Exercise directions: Would you print the lines below exactly, beginning at the line that has "Click the Alias text field" and stopping after the line that has "Screen dimensions: 1024x768"? Only those lines, and no pictures.

BEGIN Data in this exercise

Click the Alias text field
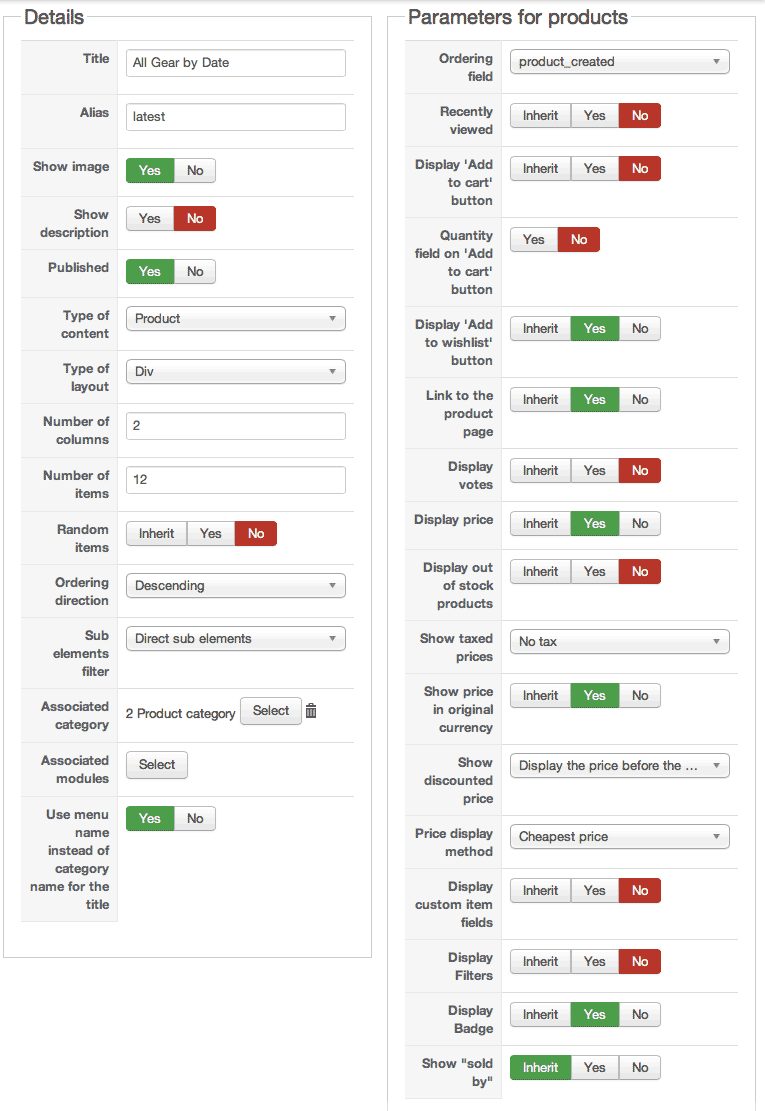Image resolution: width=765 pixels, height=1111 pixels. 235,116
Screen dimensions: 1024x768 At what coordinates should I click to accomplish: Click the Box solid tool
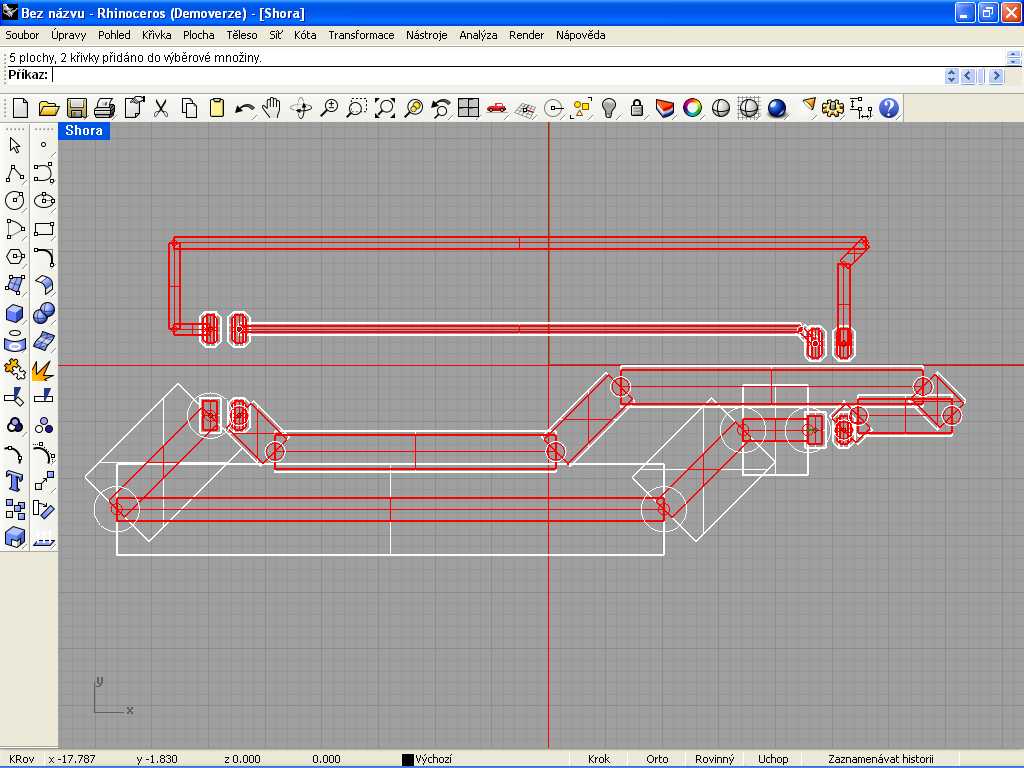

END Data in this exercise
BEGIN Data in this exercise

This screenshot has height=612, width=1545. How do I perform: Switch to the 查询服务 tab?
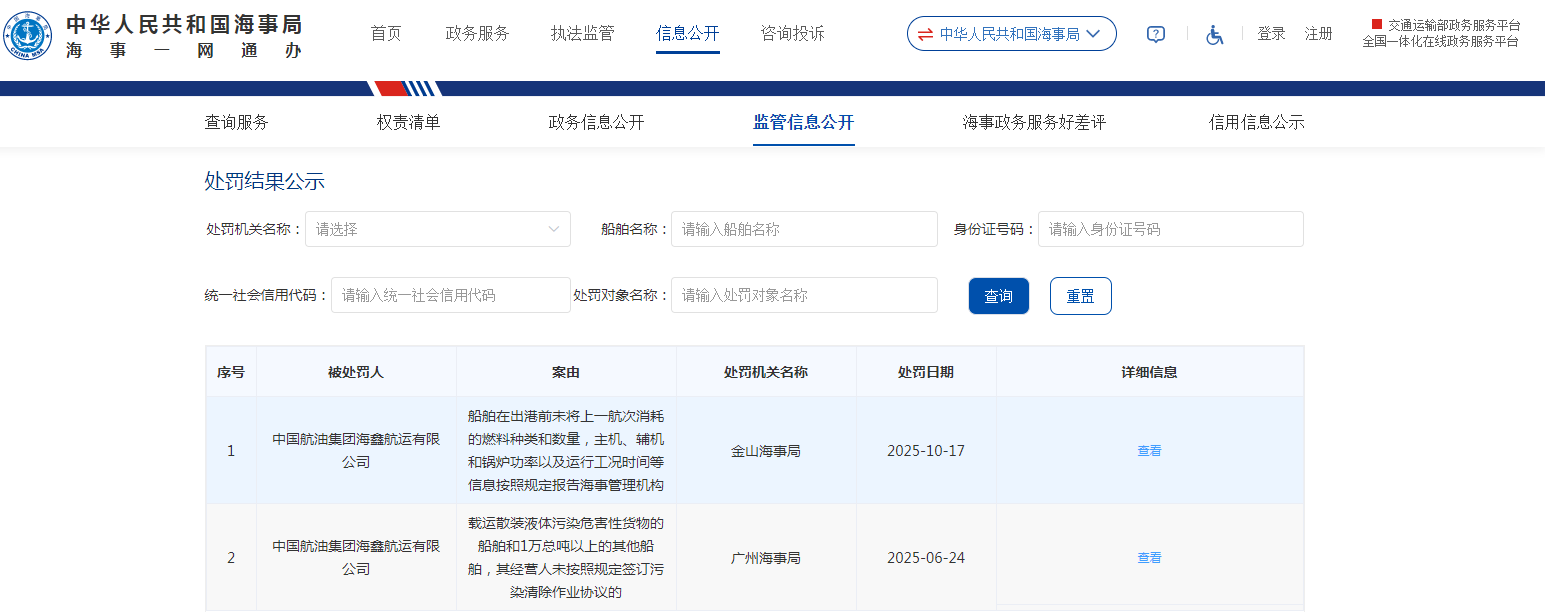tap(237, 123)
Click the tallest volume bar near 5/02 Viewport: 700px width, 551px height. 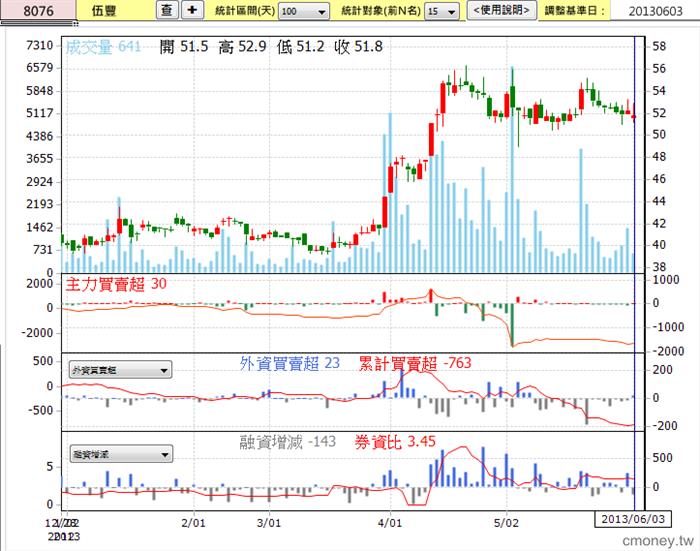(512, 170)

END Data in this exercise
BEGIN Data in this exercise

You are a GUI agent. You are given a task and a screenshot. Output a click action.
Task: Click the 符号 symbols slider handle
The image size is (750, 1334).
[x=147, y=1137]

END Data in this exercise

Problem solution:
Click the Alias text field
Image resolution: width=765 pixels, height=1111 pixels. 235,116
Screen dimensions: 1024x768 At what coordinates should I click to accomplish: Click the Box solid tool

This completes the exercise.